First Utility-Owned Geothermal Network Set to Double with DOE Grant , A Bipartisan Clean Energy Win
In a political climate where clean energy funding is under siege, geothermal is emerging as the unexpected survivor. Just days ago, the U.S. Department of Energy greenlit an $8.6 million grant to expand the nation's pioneering utility-led geothermal heating and cooling network in Framingham, Massachusetts. This move, finalized under the Trump administration, signals that geothermal – reliable, efficient, and domestic – might just be the renewable technology that transcends partisan divides.
The Framingham Pilot: A Groundbreaking Start
Launched in 2024 by Eversource Energy, the Framingham project marked a U.S. first: a utility-owned networked geothermal system serving an entire neighborhood. Spanning residential homes, a school, a firehouse, and low-income housing, the initial phase taps into stable underground temperatures around 55°F via dozens of boreholes drilled hundreds of feet deep.
A web of pipes circulates fluid through these boreholes, feeding into electric heat pumps at each building. In winter, it extracts warmth from the earth to heat homes; in summer, it dumps excess heat back underground for cooling. The result? Fossil-fuel-free climate control with energy savings estimated at 15-20% for participants, all while slashing carbon emissions.
This isn't your standalone backyard heat pump – it's a shared district system, like a community swimming pool for thermal energy. Eversource, in partnership with the City of Framingham and Boston-based nonprofit HEET (Heating Electrification Education and Transformation), proved the concept works at scale. By mid-2025, the pilot had connected over 140 customers, collecting invaluable data on performance across two full heating and cooling seasons.
Doubling Down: What the $8.6 Million Buys
The new DOE grant, part of the Enhanced Geothermal Systems Technologies Funding Program, will supercharge this success story.

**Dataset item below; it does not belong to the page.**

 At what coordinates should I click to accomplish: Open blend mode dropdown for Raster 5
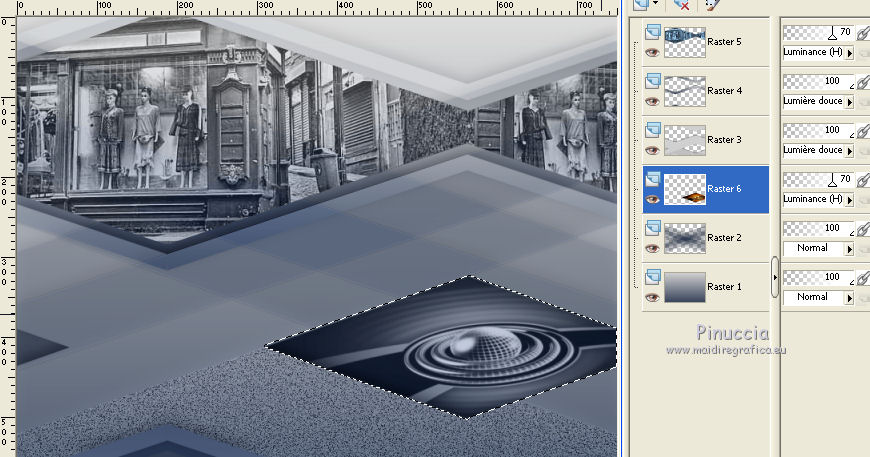point(849,52)
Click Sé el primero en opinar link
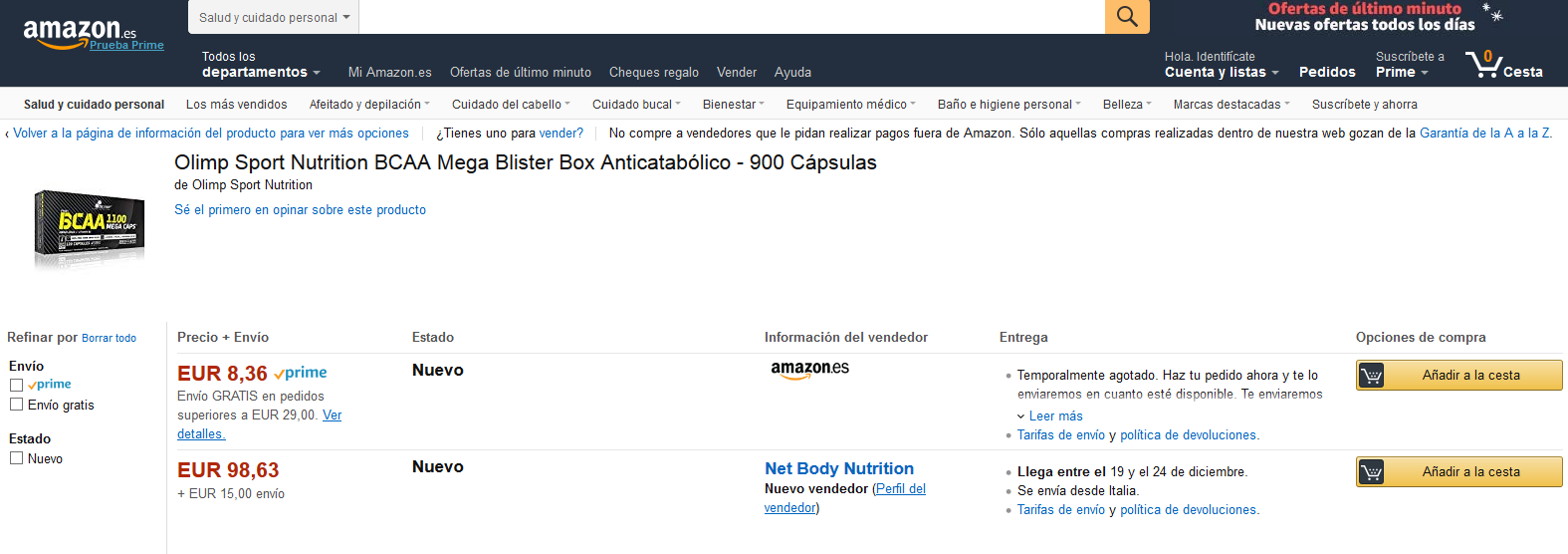The width and height of the screenshot is (1568, 554). tap(300, 210)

Lead recipient HEET will use the funds to:
Add 140 More Customers: Expanding the network westward, potentially reaching another 280 buildings in total , roughly doubling capacity without starting from scratch.

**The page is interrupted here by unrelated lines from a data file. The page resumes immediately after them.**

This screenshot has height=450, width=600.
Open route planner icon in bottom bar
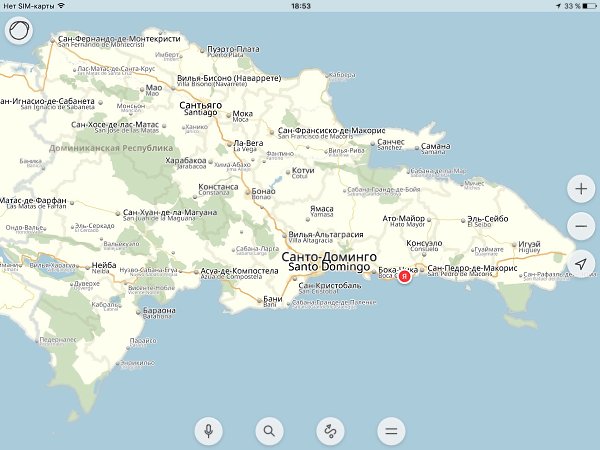click(329, 431)
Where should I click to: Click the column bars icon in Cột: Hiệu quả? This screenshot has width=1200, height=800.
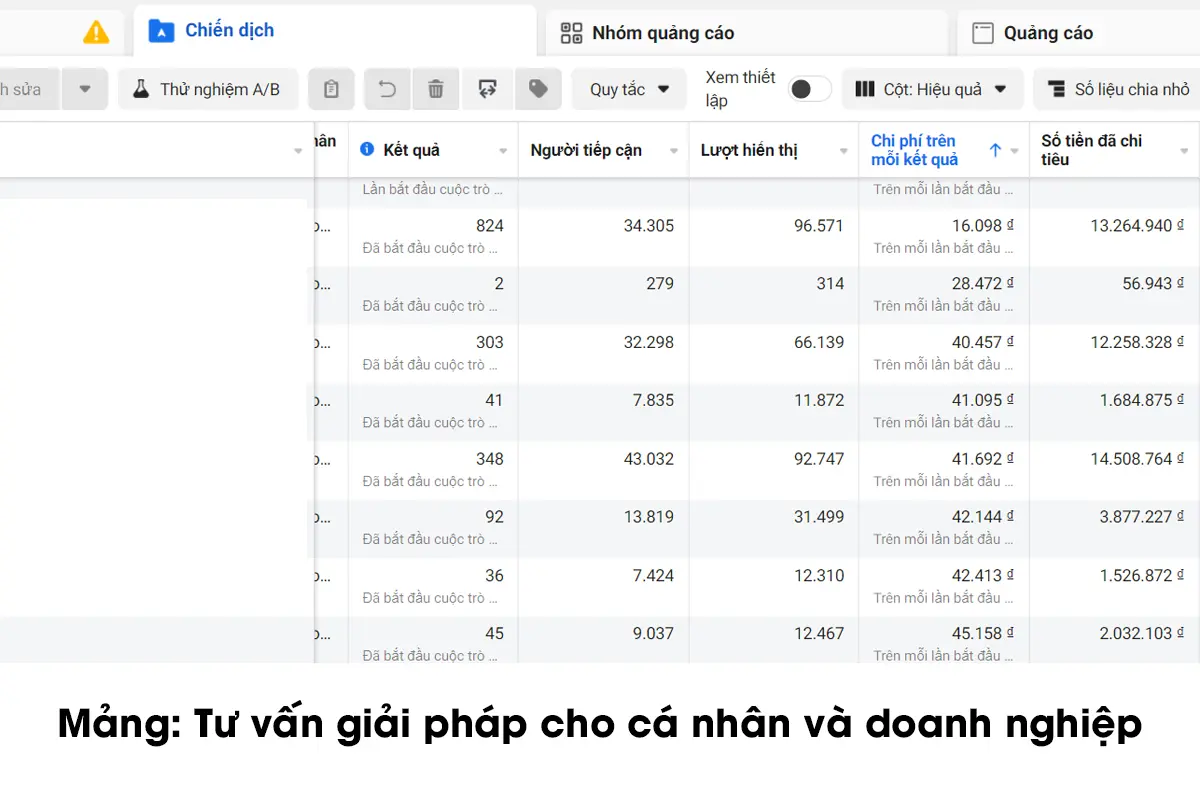(864, 89)
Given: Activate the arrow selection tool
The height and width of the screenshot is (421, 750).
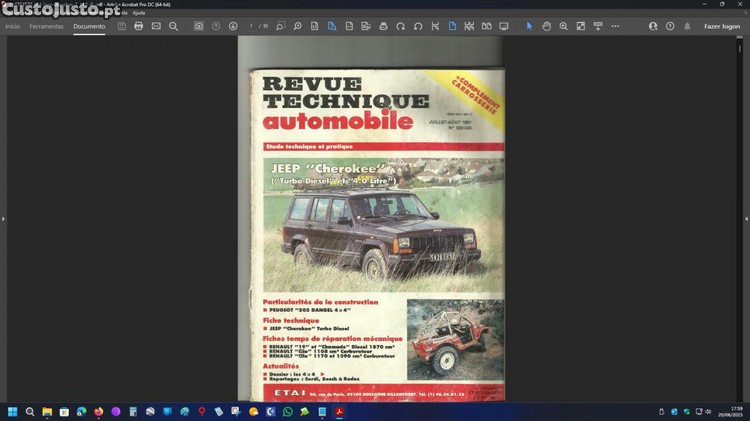Looking at the screenshot, I should (529, 26).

Boost Efficiency Research: Real-time monitoring to quantify load balancing, where one building's cooling needs offset another's heating, reducing the need for additional boreholes.
Cut Costs in Half: Leveraging existing infrastructure means no redundant pump houses or controls. Expansion could cost about 50% less per unit than the original buildout.

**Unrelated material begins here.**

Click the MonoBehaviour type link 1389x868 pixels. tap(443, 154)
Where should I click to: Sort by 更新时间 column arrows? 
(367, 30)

Construction is eyed for late 2026, pending state regulatory nods from the Massachusetts Department of Public Utilities. "This award is an opportunity and a responsibility to clearly demonstrate and quantify the growth potential of geothermal network technology," said HEET Executive Director Zeyneb Magavi.
Framingham Mayor Charlie Sisitsky echoed the enthusiasm: "By harnessing the natural heat from the earth, we are taking a significant step toward increasing our energy independence and promoting abundant local energy sources."
Why Geothermal is the Bipartisan Darling
This funding arrives amid a turbulent energy landscape. President Trump's January 2025 executive order declared an "energy emergency," prioritizing fossil fuels, nuclear, biofuels, hydropower , and geothermal. The One Big Beautiful Bill Act, signed in July, axed tax credits for wind, solar, and EVs but spared geothermal incentives from the 2022 Inflation Reduction Act. Even the DOE's recent shakeup ,dissolving the Office of Energy Efficiency and Renewable Energy while carving out a Hydrocarbons and Geothermal Energy Office ,underscores the tech's staying power.
"It's bipartisan because it delivers reliable, affordable energy without the intermittency issues of solar or wind," explained Nikki Bruno, Eversource's VP for Thermal Solutions and Operational Services. "The fact that geothermal is on this administration’s agenda is pretty impactful. It means they believe in it."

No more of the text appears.